BANCO DE RESPUESTAS · TRADICIÓN Y PRÁCTICA
La pregunta esconde una sorpresa: no es que los rabinos ‘se atrevan’ a cambiar la ley — es que la propia Torá les ordenó hacerse cargo de ella.
La pregunta esconde una sorpresa: no es que los rabinos ‘se atrevan’ a cambiar la ley — es que la propia Torá les ordenó hacerse cargo de ella. El versículo clave está en Deuteronomio: cuando surja un caso difícil, ‘acudirás al juez que haya EN ESOS DÍAS’. Los sabios subrayaron esas tres palabras con asombro: ¿a qué otro juez podrías acudir, sino al de tus días? La Torá está diciendo algo deliberado: cada generación tiene su autoridad, y la autoridad de tu generación es la que vale para ti. No el pasado congelado: el tribunal vivo. La interpretación no es una traición al texto — es el mecanismo que el propio texto instaló.

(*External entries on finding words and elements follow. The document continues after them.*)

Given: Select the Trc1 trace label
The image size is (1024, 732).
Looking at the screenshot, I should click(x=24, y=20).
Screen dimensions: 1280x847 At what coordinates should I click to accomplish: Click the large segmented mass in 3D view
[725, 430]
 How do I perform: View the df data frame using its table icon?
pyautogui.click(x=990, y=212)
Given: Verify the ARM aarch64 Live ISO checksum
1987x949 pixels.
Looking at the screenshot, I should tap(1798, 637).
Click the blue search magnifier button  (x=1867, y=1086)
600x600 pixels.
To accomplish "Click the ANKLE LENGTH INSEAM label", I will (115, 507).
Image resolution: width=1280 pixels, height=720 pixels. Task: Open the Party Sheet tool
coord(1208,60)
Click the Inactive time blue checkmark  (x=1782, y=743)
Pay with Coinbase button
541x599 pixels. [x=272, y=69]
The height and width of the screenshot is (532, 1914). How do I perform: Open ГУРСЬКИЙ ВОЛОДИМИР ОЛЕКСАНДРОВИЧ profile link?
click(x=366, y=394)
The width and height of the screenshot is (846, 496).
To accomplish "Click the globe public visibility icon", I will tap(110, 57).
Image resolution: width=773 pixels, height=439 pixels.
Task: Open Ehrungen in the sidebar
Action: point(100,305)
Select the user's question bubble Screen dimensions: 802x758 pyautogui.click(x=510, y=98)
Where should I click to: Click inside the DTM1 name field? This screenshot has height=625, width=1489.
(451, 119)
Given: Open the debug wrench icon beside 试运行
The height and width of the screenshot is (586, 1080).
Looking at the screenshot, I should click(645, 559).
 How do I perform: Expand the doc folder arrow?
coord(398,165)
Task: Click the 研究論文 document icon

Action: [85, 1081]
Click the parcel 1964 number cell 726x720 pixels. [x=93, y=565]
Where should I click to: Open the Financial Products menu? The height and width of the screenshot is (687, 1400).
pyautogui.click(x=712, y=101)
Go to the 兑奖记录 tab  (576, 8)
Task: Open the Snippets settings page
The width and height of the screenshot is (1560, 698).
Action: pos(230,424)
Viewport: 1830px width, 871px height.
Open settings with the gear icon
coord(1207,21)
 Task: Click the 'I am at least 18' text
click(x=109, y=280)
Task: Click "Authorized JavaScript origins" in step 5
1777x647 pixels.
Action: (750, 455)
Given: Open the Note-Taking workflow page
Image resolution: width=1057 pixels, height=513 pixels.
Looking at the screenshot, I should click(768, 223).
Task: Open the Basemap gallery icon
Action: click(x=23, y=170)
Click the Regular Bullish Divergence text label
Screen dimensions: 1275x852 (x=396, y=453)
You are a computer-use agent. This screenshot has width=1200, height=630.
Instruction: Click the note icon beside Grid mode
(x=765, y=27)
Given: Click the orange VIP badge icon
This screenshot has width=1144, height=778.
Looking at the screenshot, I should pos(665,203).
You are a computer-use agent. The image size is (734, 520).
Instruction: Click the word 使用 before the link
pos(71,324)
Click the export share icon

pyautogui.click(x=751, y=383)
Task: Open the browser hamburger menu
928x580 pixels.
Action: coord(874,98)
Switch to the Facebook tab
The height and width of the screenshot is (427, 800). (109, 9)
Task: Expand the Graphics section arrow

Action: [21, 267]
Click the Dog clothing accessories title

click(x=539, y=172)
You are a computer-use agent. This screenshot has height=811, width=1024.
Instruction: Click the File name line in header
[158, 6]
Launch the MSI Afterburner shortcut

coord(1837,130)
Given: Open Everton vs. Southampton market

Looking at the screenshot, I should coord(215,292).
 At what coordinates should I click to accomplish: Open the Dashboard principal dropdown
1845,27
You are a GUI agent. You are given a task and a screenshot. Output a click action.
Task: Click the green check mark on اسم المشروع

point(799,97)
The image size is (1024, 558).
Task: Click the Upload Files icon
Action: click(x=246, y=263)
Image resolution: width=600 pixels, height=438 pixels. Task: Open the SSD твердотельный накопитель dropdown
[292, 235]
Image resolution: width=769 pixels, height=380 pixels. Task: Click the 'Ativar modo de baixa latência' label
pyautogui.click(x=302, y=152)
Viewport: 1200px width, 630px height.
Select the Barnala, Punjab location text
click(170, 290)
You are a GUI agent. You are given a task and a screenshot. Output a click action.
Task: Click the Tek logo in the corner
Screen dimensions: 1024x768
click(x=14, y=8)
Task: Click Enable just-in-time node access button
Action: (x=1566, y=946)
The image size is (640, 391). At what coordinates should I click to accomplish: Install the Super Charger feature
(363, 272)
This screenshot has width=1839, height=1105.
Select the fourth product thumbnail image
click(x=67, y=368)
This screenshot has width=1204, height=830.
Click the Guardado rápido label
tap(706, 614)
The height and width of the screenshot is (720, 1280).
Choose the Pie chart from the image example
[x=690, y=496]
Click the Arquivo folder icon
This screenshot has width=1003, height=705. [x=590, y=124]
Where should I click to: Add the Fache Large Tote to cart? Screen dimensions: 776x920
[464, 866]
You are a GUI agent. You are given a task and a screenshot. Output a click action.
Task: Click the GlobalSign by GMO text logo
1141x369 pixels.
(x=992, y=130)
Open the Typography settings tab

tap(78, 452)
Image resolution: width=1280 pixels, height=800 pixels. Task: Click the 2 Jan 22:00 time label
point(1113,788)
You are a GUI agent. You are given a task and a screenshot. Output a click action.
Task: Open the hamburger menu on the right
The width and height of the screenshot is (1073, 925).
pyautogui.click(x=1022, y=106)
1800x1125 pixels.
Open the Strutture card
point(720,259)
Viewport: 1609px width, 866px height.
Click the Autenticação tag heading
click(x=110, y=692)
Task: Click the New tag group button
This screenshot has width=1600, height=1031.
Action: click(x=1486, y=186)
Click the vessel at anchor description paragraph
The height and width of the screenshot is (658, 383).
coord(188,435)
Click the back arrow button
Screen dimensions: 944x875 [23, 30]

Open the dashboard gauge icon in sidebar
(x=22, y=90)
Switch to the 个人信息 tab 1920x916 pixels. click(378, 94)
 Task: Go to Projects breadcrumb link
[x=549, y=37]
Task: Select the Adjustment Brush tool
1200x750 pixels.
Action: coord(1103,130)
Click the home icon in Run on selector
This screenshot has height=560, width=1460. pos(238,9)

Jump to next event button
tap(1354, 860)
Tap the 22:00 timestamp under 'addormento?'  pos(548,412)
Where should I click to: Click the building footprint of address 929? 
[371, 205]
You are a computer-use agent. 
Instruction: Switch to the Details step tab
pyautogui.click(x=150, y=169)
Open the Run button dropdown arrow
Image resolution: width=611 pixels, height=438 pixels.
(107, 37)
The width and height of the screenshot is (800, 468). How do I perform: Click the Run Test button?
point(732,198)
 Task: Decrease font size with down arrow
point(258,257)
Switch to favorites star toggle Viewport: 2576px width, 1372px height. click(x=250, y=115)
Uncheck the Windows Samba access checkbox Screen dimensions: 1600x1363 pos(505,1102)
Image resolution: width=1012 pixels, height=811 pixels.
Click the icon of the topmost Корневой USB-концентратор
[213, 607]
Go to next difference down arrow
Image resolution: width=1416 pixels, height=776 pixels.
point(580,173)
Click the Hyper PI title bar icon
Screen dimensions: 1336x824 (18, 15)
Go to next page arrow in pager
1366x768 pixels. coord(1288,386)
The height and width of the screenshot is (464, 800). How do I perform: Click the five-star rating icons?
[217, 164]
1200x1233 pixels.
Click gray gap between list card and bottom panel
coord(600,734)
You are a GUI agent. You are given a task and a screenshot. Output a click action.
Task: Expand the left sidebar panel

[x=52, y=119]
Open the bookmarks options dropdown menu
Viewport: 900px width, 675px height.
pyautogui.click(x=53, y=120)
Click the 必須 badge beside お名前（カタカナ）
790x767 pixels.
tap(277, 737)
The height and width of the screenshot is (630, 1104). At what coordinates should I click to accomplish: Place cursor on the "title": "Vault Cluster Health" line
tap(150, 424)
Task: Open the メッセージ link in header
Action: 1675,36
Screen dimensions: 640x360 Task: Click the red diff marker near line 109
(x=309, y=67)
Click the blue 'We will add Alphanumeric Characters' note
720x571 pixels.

¿Y con qué herramientas trabajaron siempre los rabinos? Te presento la caja completa, porque conocerla desarma el mito de la ley intocable. Primera: la interpretación (midrash halajá) — ‘ojo por ojo’ se leyó como compensación económica ya en el Talmud; nadie perdió un ojo en un tribunal rabínico. Segunda: la takaná, el decreto que instituye algo nuevo — el prozbul de Hilel, la ketubá que protege a la esposa, la escuela pública que instituyó Yehoshúa ben Gamla en el siglo I. Tercera: la gzerá, el cerco preventivo. Cuarta: el minhag, la costumbre del pueblo que adquiere fuerza de ley — los tiempos de espera entre carne y leche que ya vimos. Y quinta, la más audaz: hay situaciones donde los sabios dejaron prohibiciones formalmente en pie pero las rodearon de condiciones hasta volverlas inaplicables — así neutralizaron la pena de muerte (‘un tribunal que ejecuta una vez en setenta años es un tribunal sanguinario’) y al ‘hijo rebelde’ que la Torá manda lapidar: ‘nunca ocurrió ni ocurrirá; fue escrito para que lo estudiemos’. Todo esto es Talmud clásico, no reforma moderna.
Pensadores contemporáneos como Ethan Tucker lo explican con una analogía jurídica precisa: la halajá nunca funcionó como un código cerrado sino como el derecho consuetudinario anglosajón — un cuerpo vivo de precedentes donde cada tribunal hereda, distingue, y a veces revierte, argumentando. El juez que revierte un precedente no está ‘violando el derecho’: está ejerciéndolo. Lo que sería violar el sistema es negarse a juzgar los casos nuevos — o fingir que no son nuevos.
‘Pero entonces, ¿todo se puede cambiar? ¿Dónde está el freno?’ Pregunta justa, y la respuesta es el método — el mismo que describimos en la respuesta 5: fuentes, argumentación escrita, votos, revisión de los pares, autoridad local. El cambio halájico serio es lento, documentado y rinde cuentas; por eso una teshuvá del CJLS tiene cincuenta páginas de fuentes y no un tuit. La diferencia entre evolución y capricho no es que la primera no cambie — es que la primera muestra el trabajo. Y el freno final es el pueblo: las decisiones que el pueblo observante no adopta, mueren solas. Así cayeron en desuso decretos de sabios enormes. El sistema tiene más controles democráticos de los que sus críticos imaginan.
Cierro con la ironía histórica que ya conoces de la respuesta 3, porque acá cierra el círculo: la postura de que ‘nada puede cambiar’ es ella misma un cambio — una innovación del siglo XIX, nacida del pánico a la modernidad. Los rabinos del Talmud habrían mirado con extrañeza a quien les dijera que su trabajo era fotocopiar el pasado. Ellos se veían como lo que eran: socios activos del pacto. Esa sociedad sigue abierta. El judaísmo masortí simplemente se niega a renunciar al asiento.